• [Extract]:
%%
Anne Holt: Fear Not (2011)

Oslo fjord

This novel is the fourth in the Norwegian series with Johanne Vik and Adam Stubø as the husband and wife team, with Adam being the ‘gentle giant’ detective and Johanne, his wife who is an ex profiler with a nose for investigative leads.

Very soon in the novel, we are introduced to several different story threads:

Johanne´s vulnerable daughter, Kristiane, gets lost when the family participates in a wedding in Oslo, and if a mysterious stranger had not saved her, she might have been killed in front of the tram.

Bishop Eva Karin Lysgaard is found murdered on Christmas Eve in Bergen. She is a popular person, well known for her struggle to keep the church united despite the question of marriage of homosexuals.

The body of a seventeen-year-old asylum seeker is found in the harbour of Oslo. The young man was a prostitute, and soon after a homosexual woman disappears from a happy relationship.

Marcus Koll, affluent businessman, lives together with his partner Rolf and his son, Little Marcus. Beautiful and safe on the facade, but apparently Marcus fears he will be the next victim.
%%
• [Directive A]: According to the review of Fear Not, where and when is Bishop Eva Karin Lysgaard found murdered?
• [Directive B]: Quote the passage of the Fear Not review starting with "Anne Holt: Fear" and going on through "of the tram.".
• [Directive C]: Pick up the review of Fear Not after its final sentence and write what comes next.

• [Data shown]:
%%
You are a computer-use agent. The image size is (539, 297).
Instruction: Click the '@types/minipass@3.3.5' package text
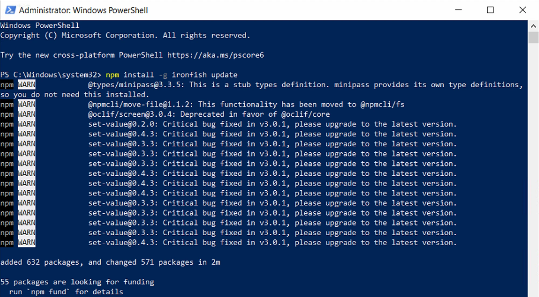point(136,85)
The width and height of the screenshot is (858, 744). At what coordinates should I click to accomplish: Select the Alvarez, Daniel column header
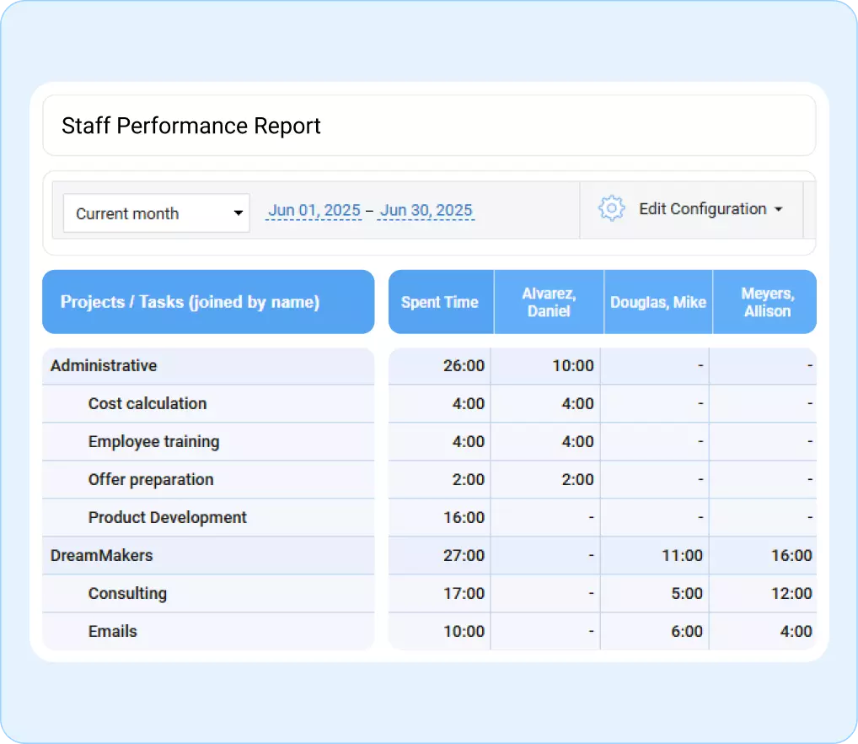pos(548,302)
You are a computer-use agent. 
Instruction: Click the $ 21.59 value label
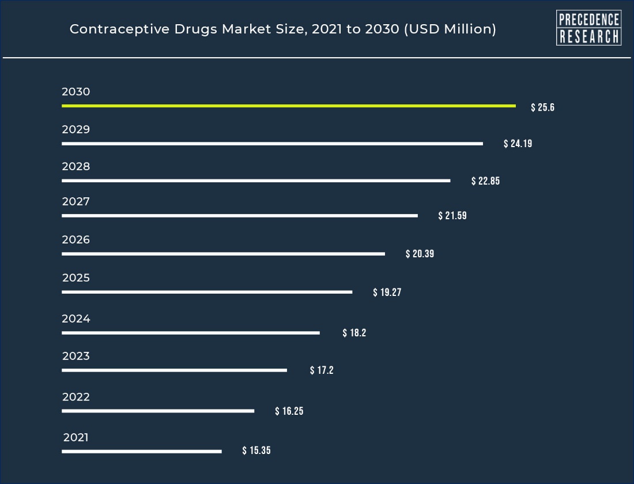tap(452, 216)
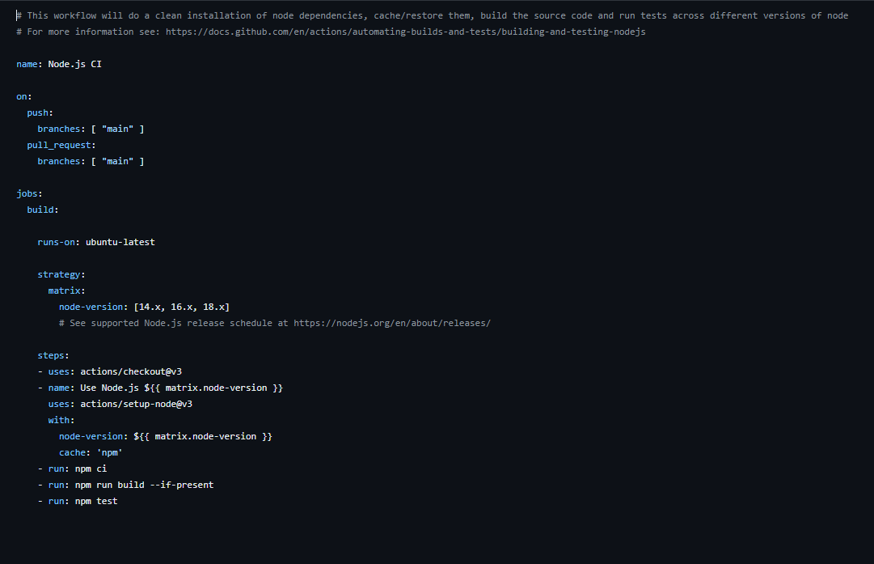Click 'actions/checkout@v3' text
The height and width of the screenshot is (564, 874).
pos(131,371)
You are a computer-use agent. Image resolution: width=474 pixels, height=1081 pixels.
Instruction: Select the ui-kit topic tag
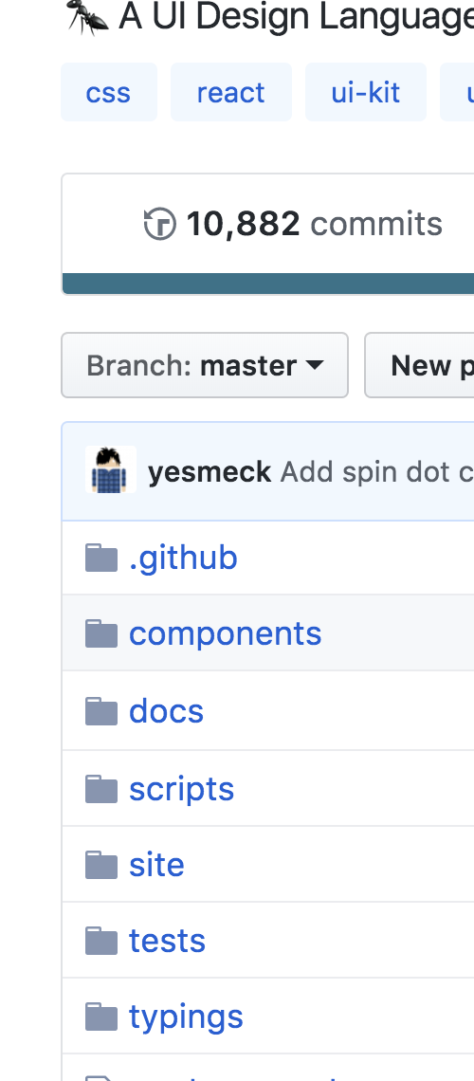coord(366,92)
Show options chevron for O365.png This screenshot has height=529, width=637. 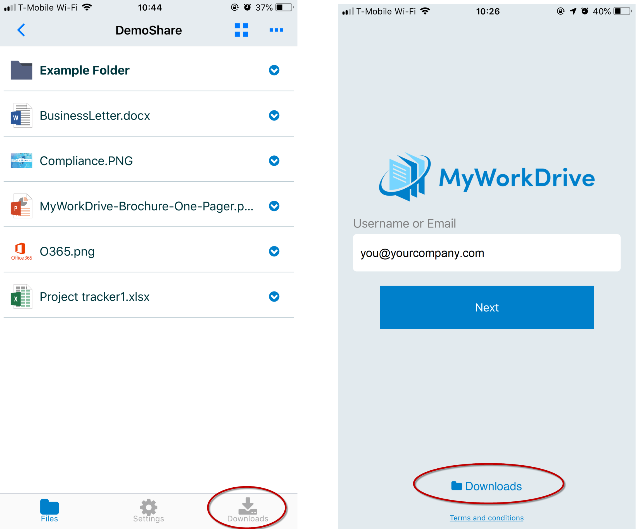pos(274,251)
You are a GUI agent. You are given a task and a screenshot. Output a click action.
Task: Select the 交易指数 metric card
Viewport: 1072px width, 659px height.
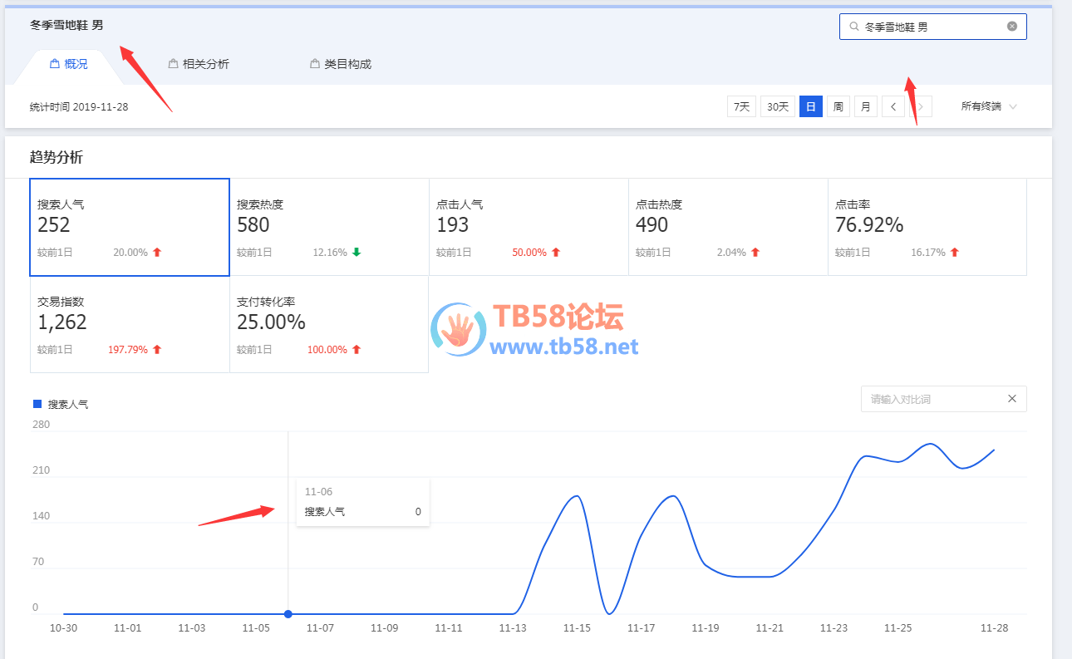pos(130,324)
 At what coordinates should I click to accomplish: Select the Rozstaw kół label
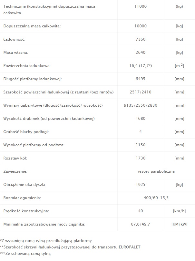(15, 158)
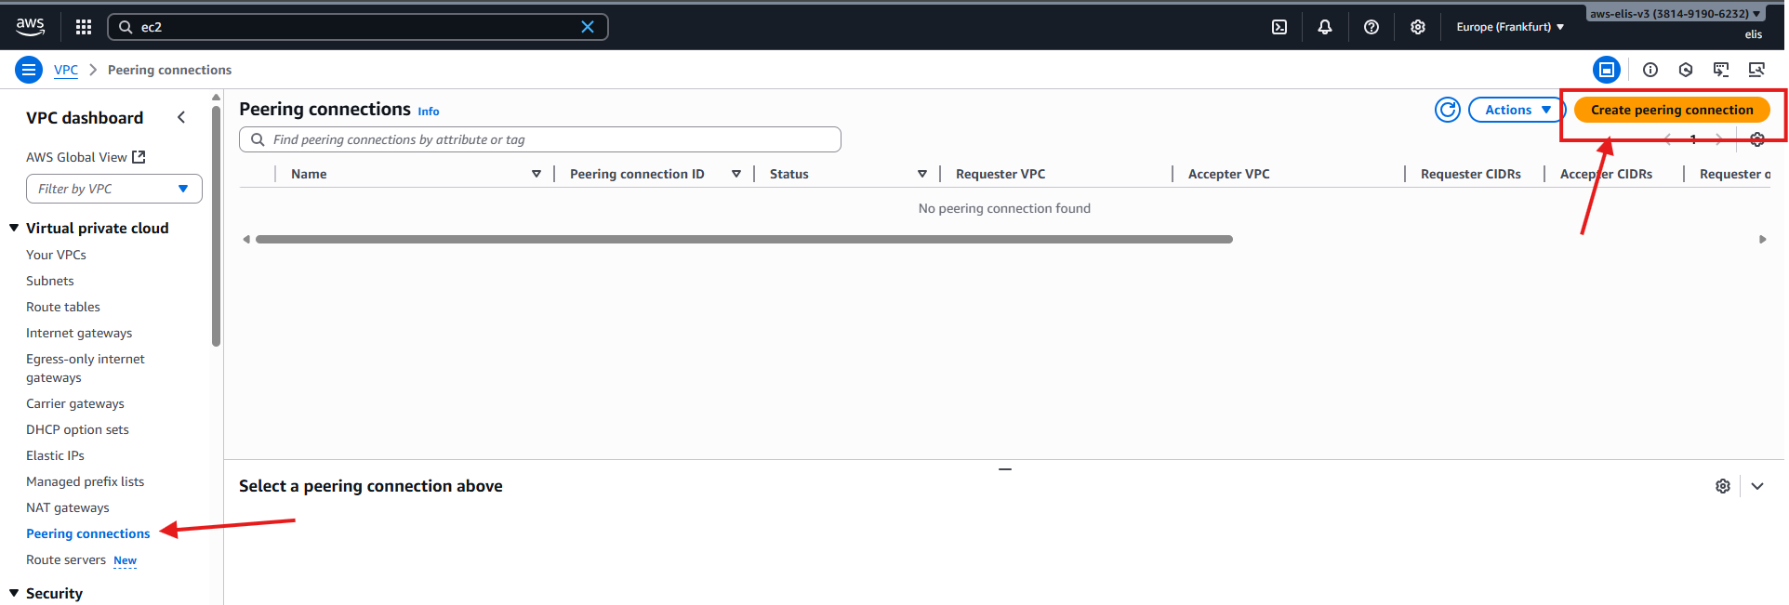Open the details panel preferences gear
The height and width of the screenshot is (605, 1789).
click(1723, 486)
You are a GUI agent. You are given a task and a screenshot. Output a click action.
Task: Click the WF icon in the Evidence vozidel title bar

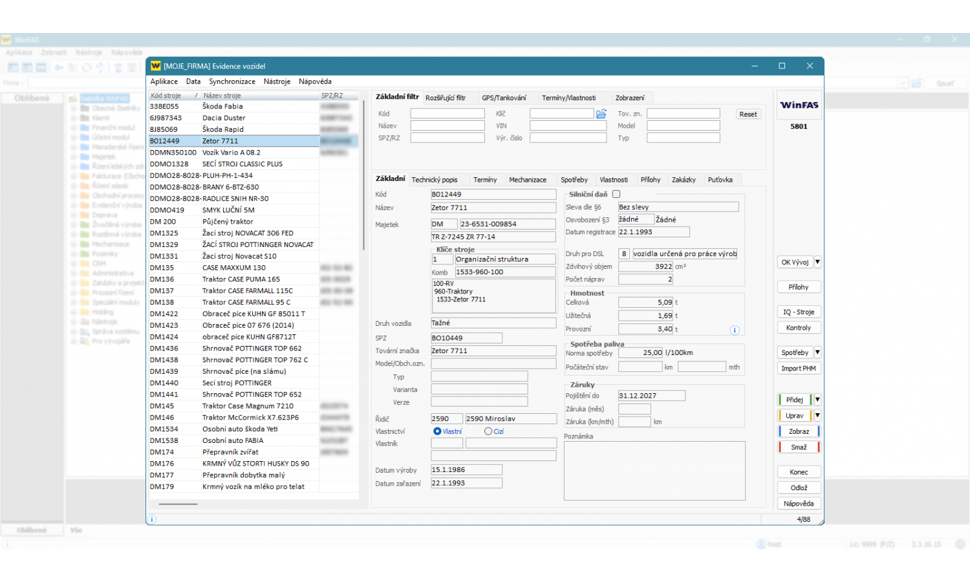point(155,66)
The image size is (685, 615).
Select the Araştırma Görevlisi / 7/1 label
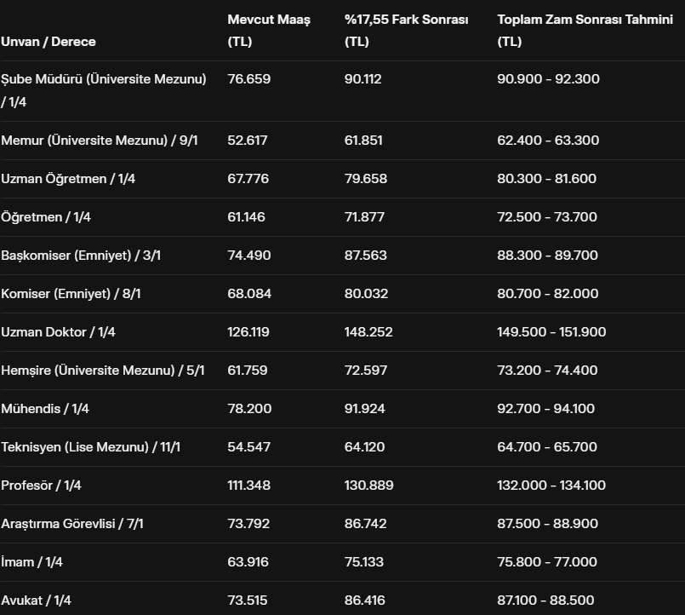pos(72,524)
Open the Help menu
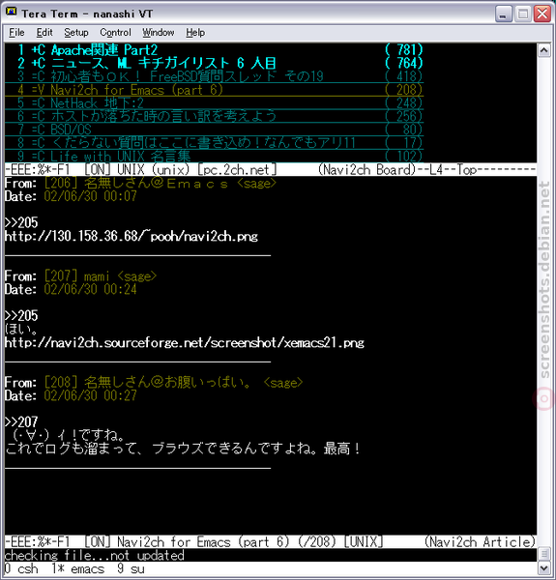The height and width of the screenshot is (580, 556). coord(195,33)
%%
• [Expected output A]: She is found murdered in Bergen on Christmas Eve.

• [Expected output B]:
Anne Holt: Fear Not (2011)

Oslo fjord

This novel is the fourth in the Norwegian series with Johanne Vik and Adam Stubø as the husband and wife team, with Adam being the ‘gentle giant’ detective and Johanne, his wife who is an ex profiler with a nose for investigative leads.

Very soon in the novel, we are introduced to several different story threads:

Johanne´s vulnerable daughter, Kristiane, gets lost when the family participates in a wedding in Oslo, and if a mysterious stranger had not saved her, she might have been killed in front of the tram.

• [Expected output C]:
What do the crimes have in common? Are old family secrets behind all these crimes, or is the common denominator homosexuality? Johanne Vik is engaged in researching hate crime, and via her research she can point out the connection among the seemingly isolated events to the police.

There are many things to like in this series, but it seems to me that Holt has this tendency to involve Johanne and her children every time. Exciting for the characters, and fundamental to the storyline perhaps, but not very credible. But then it is fiction, isn’t it? So why quibble?

I guess that whilst I enjoyed this Anne Holt story, it does lack a little of the intensity I feel when I read the Hanne Wilhemson’s series. Perhaps I feel more for the character of Hanne, for her keen detective sense and her stoic, rigid and sometimes arrogant manner, than I do for Johanne Vik and Adam Stubo who seem to be awfully familiar to another couple in a similar detective series written by a Swedish crime writer.

If you are a Nordic crime fiction fan, you won’t be disappointed, but the bar is getting ever higherin the realms of Mordic crime fiction with many more excellent writers, emerging from the colder regions of the world, each year.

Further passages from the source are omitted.